By the time the campaign was concluding and Big Al was in the hotseat, things looked desperate. Many have rewritten the situation in the intervening years to make Shearer’s spell look like one of the causes of demotion, in fact by the time he came in it was already too late.

We were in the bottom three, two points from safety, with games against title chasing Chelsea and Liverpool and another away at Spurs. In reality, the eight games presented only five realistic chances to take points.

The 3-1 victory over Middlesbrough on May 11th was a glimpse of what might have been. Yes it was Shearer’s only win so it would be selective to base his possible approach going forward on that game, but we did play very well that night.

What is often forgotten is that Newcastle actually went 1-0 down early on that night, to a Boro side in an even worse position than us. It would have been easy for Shearer’s side to lose control and their bottle. Instead they worked hard, got back in the match and produced one of the few good performances of that season.

It was capped off by Shearer making the key subs of Oba Martins and Peter Lovenkrands, who both scored to win us the game. Earlier in his reign he had brought Big Andy Carroll off the bench, to promptly net a crucial equaliser at Stoke.

It may have been merely the formative days of his management career but everything pointed towards Alan Shearer having a good feel for the direction of a match and what was required. Even in such a brief spell, excellent in-game management skills were displayed.

He was given the all but impossible task of rescuing an awful season. It actually spoke volumes about the character of our record goalscorer that he was willing to step into the situation, which of course was none of his own doing.

Just imagine how much credit Shearer would have banked if we had have gained that one extra point we needed. Not just from own fanbase, but from other clubs on the lookout for young British managers.
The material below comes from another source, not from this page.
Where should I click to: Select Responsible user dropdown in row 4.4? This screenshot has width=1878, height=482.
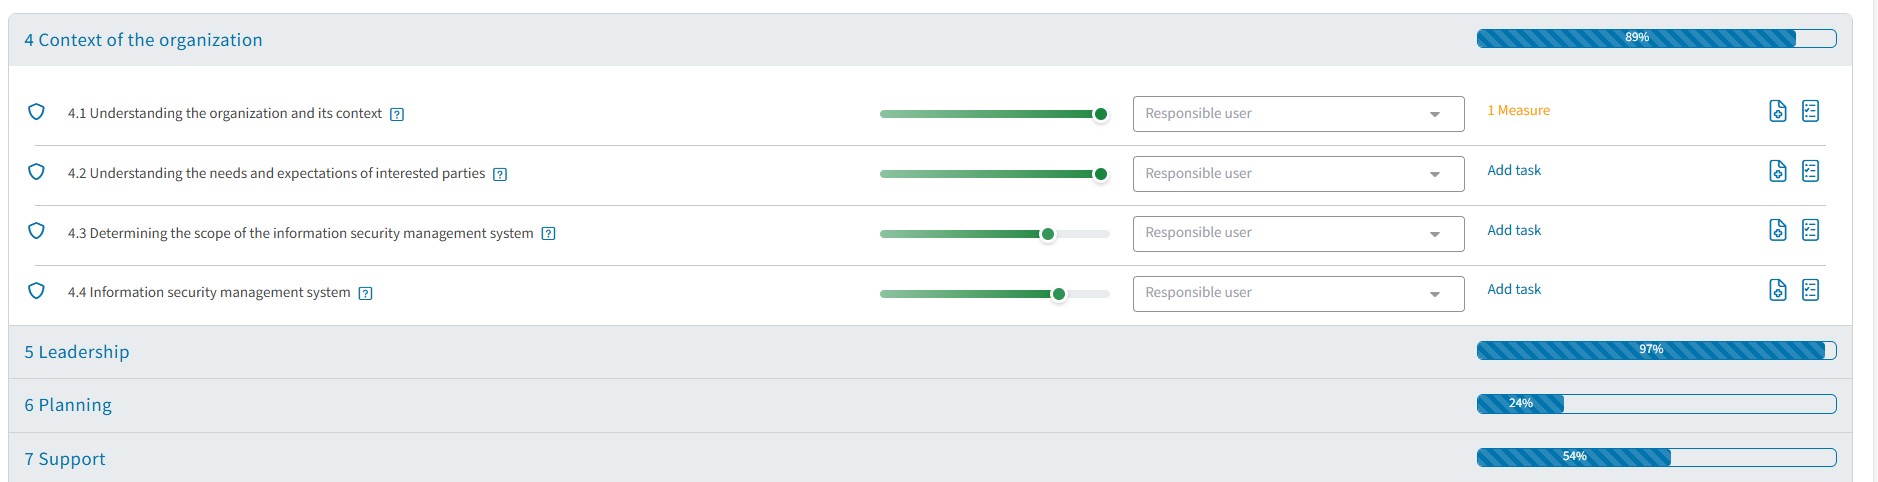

He would have taken a side languishing in the bottom three, who had only won twice since the turn of the year, and kept them up. At a time when most still saw Shearer’s long-term future in management (at Newcastle or elsewhere) this could have been the catalyst for an excellent coaching career needed.

It is certainly almost certain he would have been given the job permanently, although as ever with Mike Ashley no one really knows where the truth lies. Nevertheless, it is worth remembering that Wor Al was expected to stay.

In The Guardian newspaper’s report of his temporary appointment until the end of the season, Louise Taylor wrote “it seems highly unlikely that Shearer’s appointment will not turn out to be a longer-term deal.”

It is extremely difficult to envisage Alan Shearer would have been left in limbo if he had achieved the rescue mission, Ashley probably would have taken the club off the market and therefore be keen to make a decision one way or the other. The pressure from the fans to appoint Al would have increased also.

In reality, our fanbase entered a period of summer mourning and with the hierarchy still claiming they wanted to sell, everyone was left in a state of limbo. Shearer included.

So if we had maintained top flight status and appointed our record goalscorer, what form of rebuild would have taken place?

The team spirit that emerged under Hughton in the Championship may have still come to the fore. In his post-match interview after the Villa debacle Shearer states bluntly, that some players needed to go out, and new faces to come in. Certainly one player who would have had a very different next couple of seasons is Joey Barton, after his red card at Anfield in the 3-0 battering and subsequent bust-up with Shearer.

As ever under Ashley-era Newcastle, it is hard to imagine a self-destruct button would not have been pressed sooner rather than later, but maybe a summer with a clearer focus would have allowed some much needed soul searching at the club.

If Alan Shearer had support at board level he may have been tempted to have a proper long-term crack at management, instead of returning to the match of the day studio.

Then again, survival on the final day in 2015 hardly prompted major change – relegation coming 12 months on. It is hard to argue for certain that staying up in 2009 would have been any different.